Я листаю страницы с записями за тысяча восемьсот пятьдесят восьмой год. Потом перехожу к пятьдесят седьмому и пятьдесят шестому. Почерк у Сухарева крупный, но неровный, и строчки будто заскакивают друг на друга. Цифр в книге много, и, наверно, полностью они понятны только самому управляющему.

– Вот, извольте убедиться, – говорит он, – всё в полном ажуре. Копеечка к копеечке. За прошлый год было продано четыре с половиной тыщи кулей муки и тыща восемьсот четвертей овса – больше чем на восемнадцать с половиной тыщ рублей.

Сумма эта ни о чем мне не говорит. Много это или мало, я не понимаю. Но на всякий случай спрашиваю:

– Это больше, чем годом ранее?

Сухарев чешет затылок:

– Меньше, ваше сиятельство. Мы прежде муку в московские магазины поставляли, но когда Сергею Аркадьевичу крупная сумма денег понадобилась, часть лошадей пришлось продать, и товар возить на большие расстояния стало не на чем.

Это похоже на правду. Не думаю, что он стал бы врать в том, что легко проверить.

– Мы что же, только муку и овес продаем? – интересуюсь я.

– Никак нет, ваше сиятельство! – рапортует Сухарев. – Еще масло.
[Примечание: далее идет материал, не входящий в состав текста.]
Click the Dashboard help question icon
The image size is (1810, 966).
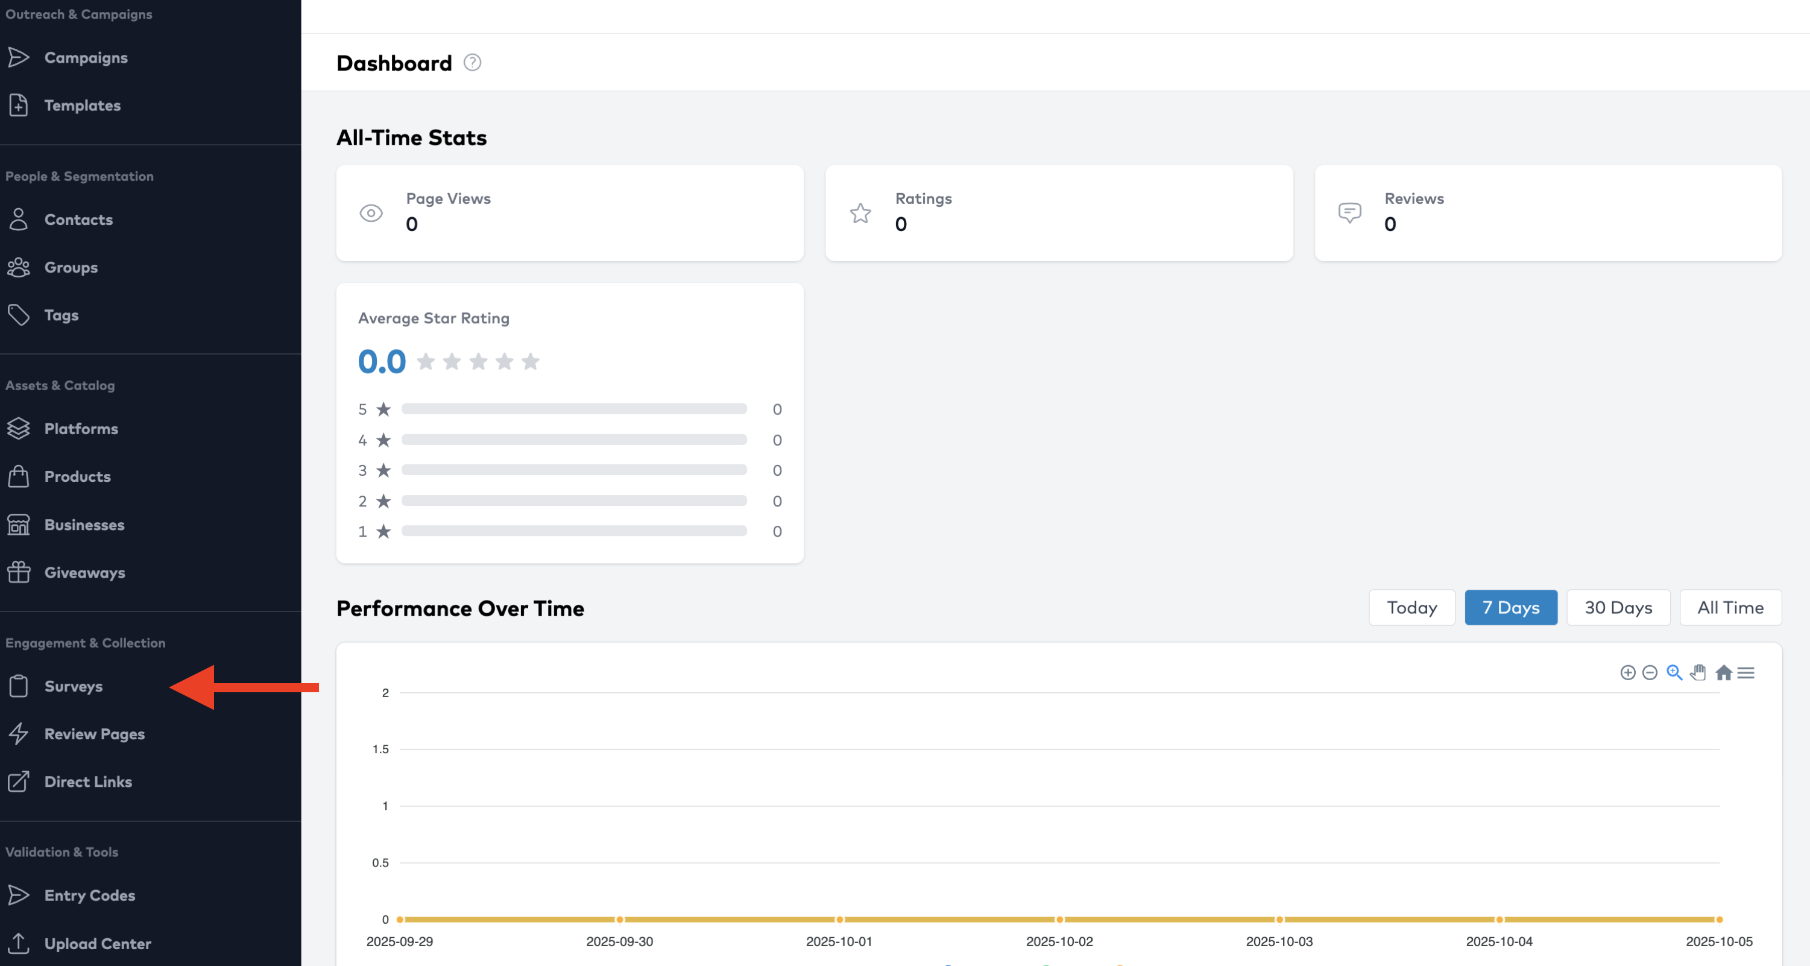tap(472, 63)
При старом-то графе еще и сыроваренный заводик был, но он ремонту требовал, а ваш покойный супруг денег на это дело не дал.

Мысленно делаю пометку – разобраться с заводиком. Может, стоит его восстановить?

– А каковы же расходы поместья?

Сухарев вздыхает и переходит к другой части записей.

– Почти четверть дохода идет в уездное общество взаимного кредита – Сергей Аркадьевич брал там большие суммы. В том числе и недавно – чтобы подготовиться к свадьбе.

Интересно, насколько состоятельна настоящая Анна Николаевна? Судя по всему, именно за счет ее капиталов граф надеялся поправить свое положение. Но об этом Сухарев рассказать мне точно не сможет.